'Week In Review' Panel Gets Heated Over Gun Control
“Crazy.” “Frustrated.” “Cynical.” “Disgusted. It makes me embarrassed to be a human being.”
Those are some KUOW listener responses to the mass shooting that left 14 people dead in San Bernardino, California. Friday on KUOW's Week in Review, Bill Radke talked to Dan Savage of The Stranger, journalist and TV critic Melanie McFarland and former state Attorney General Rob McKenna about gun control in the aftermath.
Savage said he is barraged with messages from responsible gun owners saying mass shootings are making them look bad. He said those are the people who should be most concerned with setting a high bar for gun ownership – showing that being licensed and trained meant they could be trusted with a firearm.
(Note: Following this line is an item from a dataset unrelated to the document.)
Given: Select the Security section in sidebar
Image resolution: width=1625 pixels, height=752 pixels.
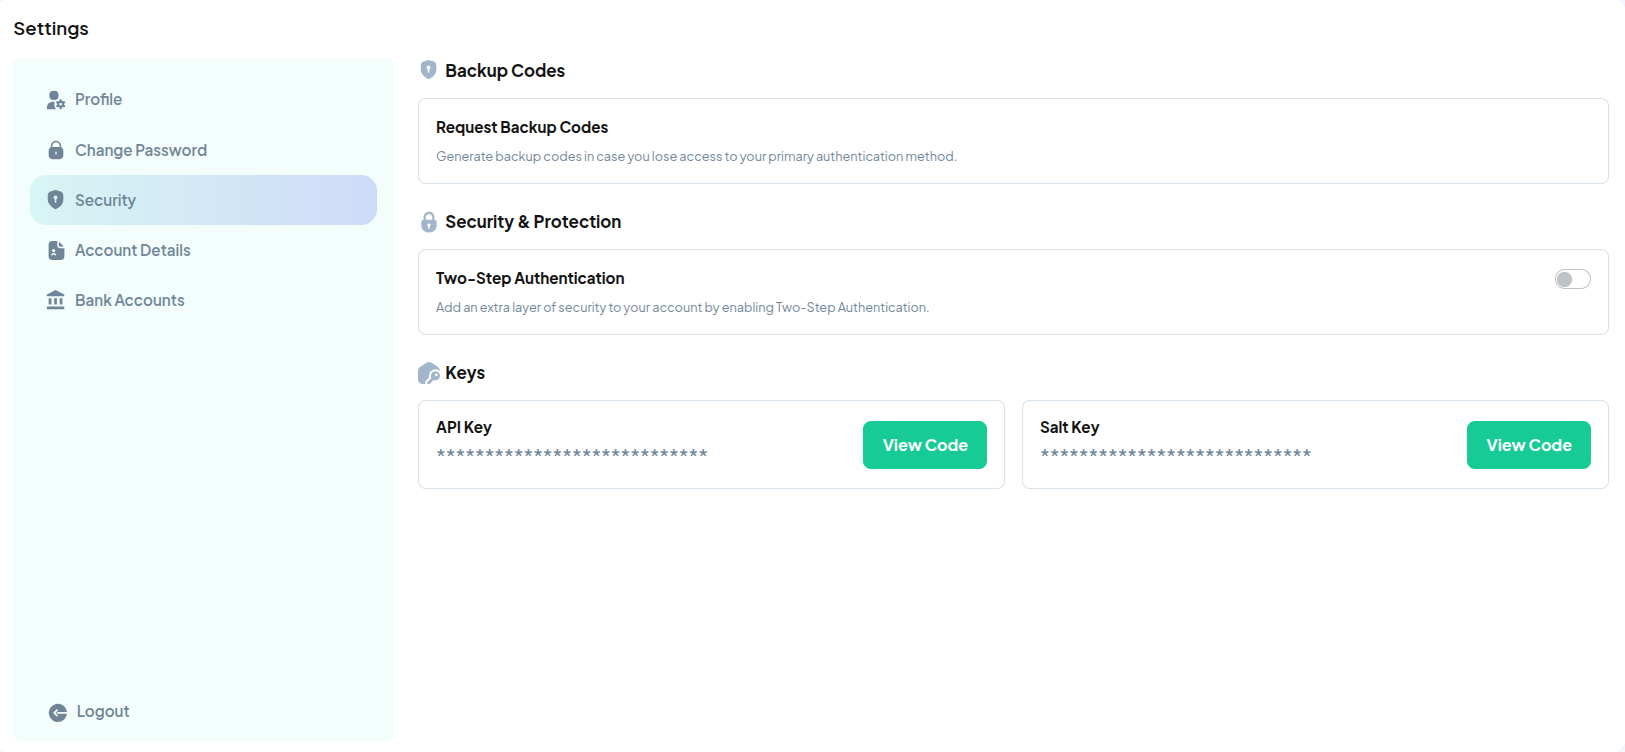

“We would then infer from gun ownership this is a responsible person that you would want around in an emergency,” he said. “All we can infer from gun ownership right now when we see some idiot with a gun is that could be one of those idiots with a gun. We have to assume that is someone who is dangerous.”
McFarland wondered at national paralysis on the issue.
“What I'm frustrated about is that there hasn't been any kind of political action or any kind of wider action at all at a larger level, a nationwide level, to do something about this,” she said. “And I'm referring both to our gun violence epidemic and mental illness.”
Savage said he would like to see gun owners face the same kind of restrictions that are in place on abortions.
McKenna, who said he owns a shotgun that he inherited, said that wasn’t realistic.
“There is a fundamental right to own a gun that many Democrats as well Republicans support. So if the implication is we just ban all guns, that simply is not going to happen. It’s unconstitutional,” McKenna said. “You'll never get the statutes through or adopted that would be required, or get a constitutional amendment adopted.”
Savage pointed out that slavery also once was constitutional.
“There were lot of people who at one time believed it was very important for them to continue to own people,” Savage said. “They had to lose.”